**EXCERPTED TEXT**
####
Why revisit the ‘Unnatural consequences’ article then? Because some of what I said in that article is making the mistake I want to highlight here. Take a look at what I said about the hypothetical waiter, for example:

“Suppose that Mum and Billy are being eyed disapprovingly by a rather snotty waiter, who is clearly of the opinion that children should never be permitted to enter ‘his’ establishment, let alone to have a bit of fun with a few sugar lumps. […]
           If the waiter seems to be behaving unreasonably, Mum might, for example, whisper something to Billy about what an idiot the waiter is, and they might make quiet little jokes about the waiter—in order to assure Billy that the waiter’s completely unreasonable disapproval does not matter a jot, and should not be distressing.
           In any event, Mum will be thinking about how to help Billy interpret the waiter’s disapproval in a non-distressing, non-coerced way. Unlike mainstream parents, she will not be buying in to the waiter’s view of the situation. That is what would cause distress for the child.”

Reading that makes me wish I could give my younger self and my children a hug. I clearly felt significant anxiety about protecting my precious children from the disapproval of strangers. The way I was thinking about that kind of situation was unnecessarily defensive and altogether too pessimistic.

First, my evident fear and belief that a child would be distressed by a disapproving waiter is quite unwarranted. I did go on to say that the waiter’s own attempts to intimidate the child are much less likely to harm the child (than ours), because the child is not in a relationship with the waiter, which is true, but there is much more to say than that.
####
**TASK LIST**
(1) In the passage on the disapproving waiter, why are the waiter's own attempts to intimidate the child much less likely to harm the child than ours?
(2) Carry the passage on the disapproving waiter forward from its final sentence.
The rows that follow have no connection to the passage on the disapproving waiter.

**LISTED ENTRIES**
####
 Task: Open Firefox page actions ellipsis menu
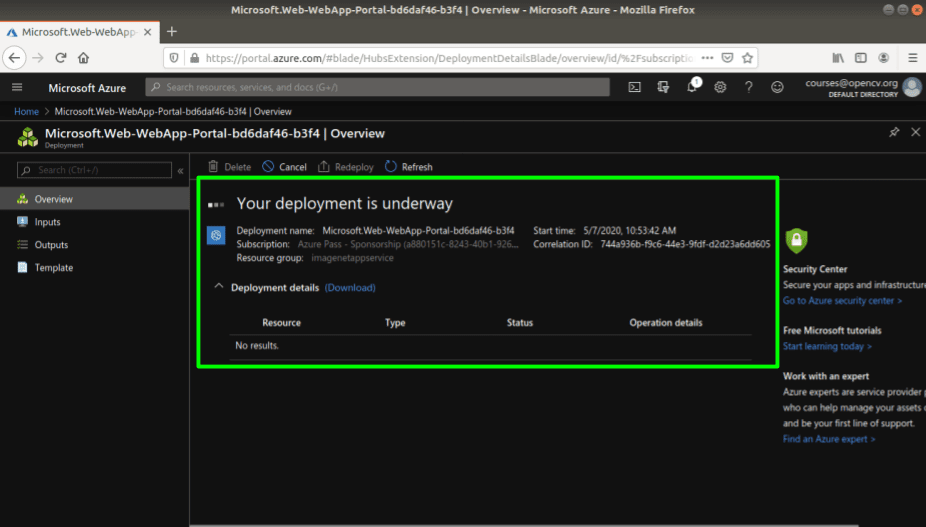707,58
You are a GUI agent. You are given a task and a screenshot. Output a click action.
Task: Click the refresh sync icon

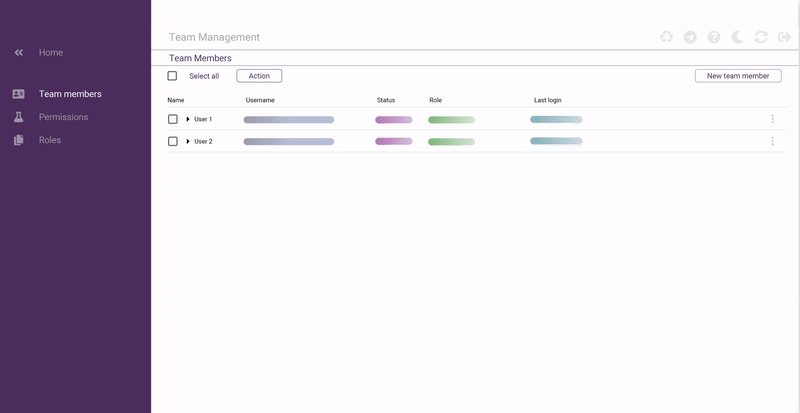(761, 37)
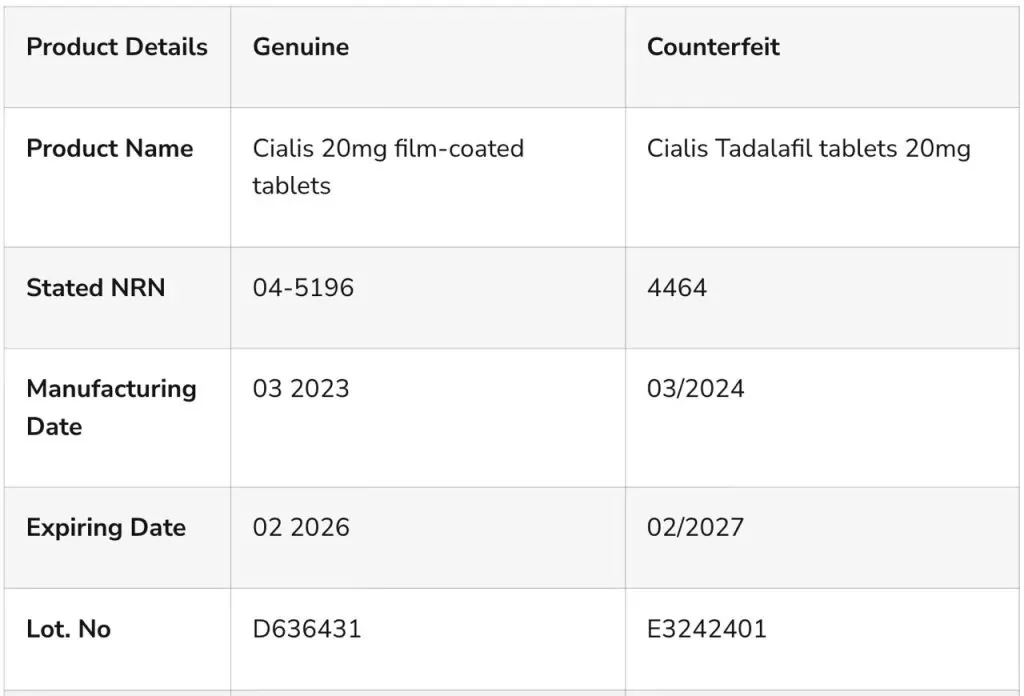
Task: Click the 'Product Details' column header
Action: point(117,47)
####
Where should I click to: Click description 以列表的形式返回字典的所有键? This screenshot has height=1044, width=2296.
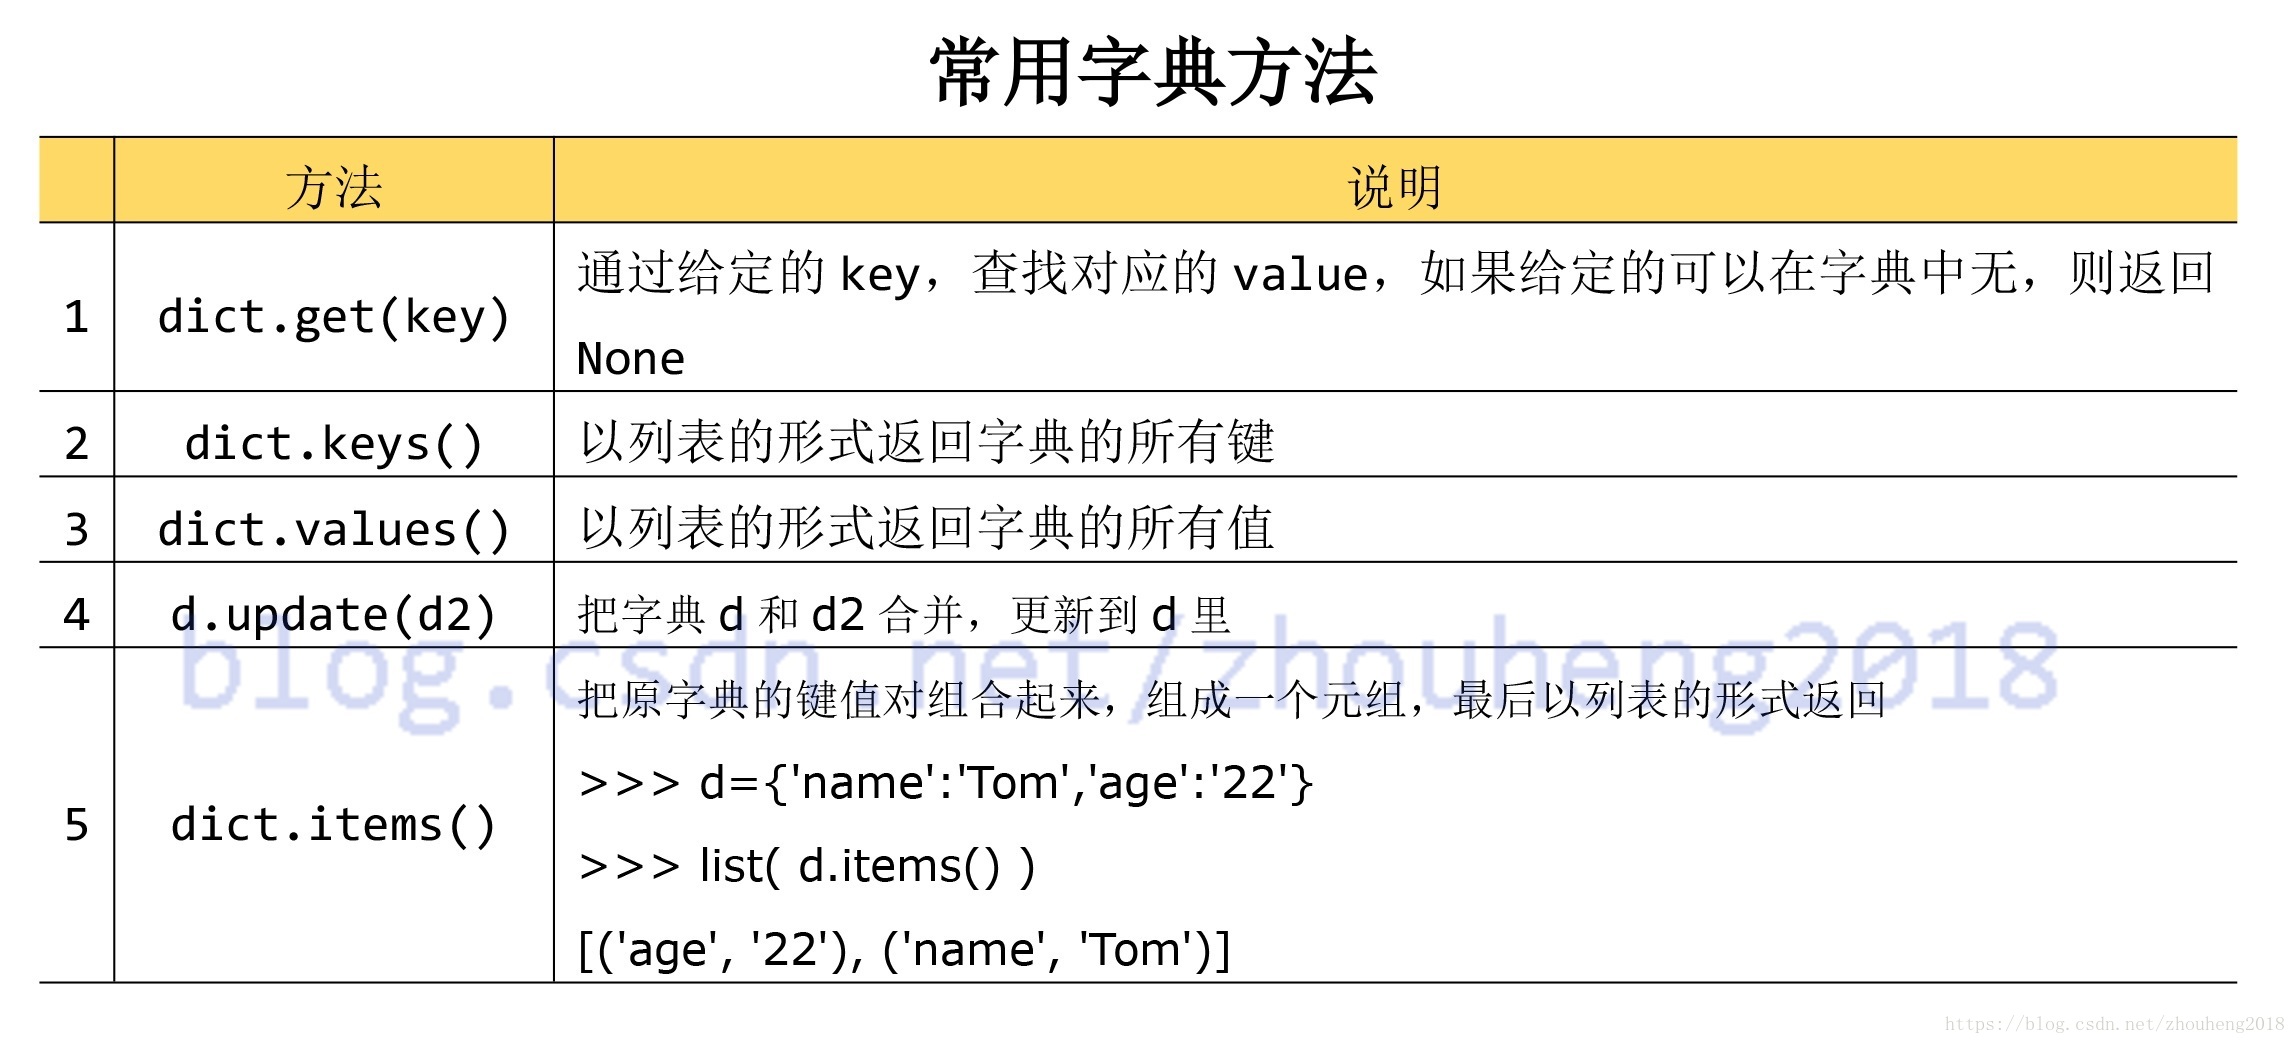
####
**EXPECTED RESULTS**
(1) The child is not in a relationship with the waiter.

(2)
I made it sound as though in that situation I would be fearing a coercive confrontation that would distress the child, but actually, the child is far more likely to have become distressed as a result of my own fearful, defensive, anxious, hypervigilant state of mind, and by my view of the waiter and of the situation.

When we as parents fear the worst happening, or fear that when something untoward happens, that will automatically cause distress for our child, that way of being is conveying to our child loud and clear the mistakenly pessimistic message that this is a very dangerous, bad situation, and this person we are dealing with is evil and wilfully intends harm, and that we need to be vigilant and guarded to avert disaster, and that we probably are not going to be able to avert disaster without extreme efforts on my part, which is super stressful and difficult, and you, the child, are in severe danger of being distressed if not scarred for life.

If every fibre of our being is conveying to our child “You are going to find this very distressing”, our child is likely to believe us and then because he has that expectation that we ourselves have suggested to him through the way we are being, he is then distressed.

What I said about the waiter was a bit infallibilist-seeming—judging him as being wilfully wicked instead of psychologically innocent, when there could be any number of understandable reasons for his suboptimal way of handling his concern about the sugar lumps.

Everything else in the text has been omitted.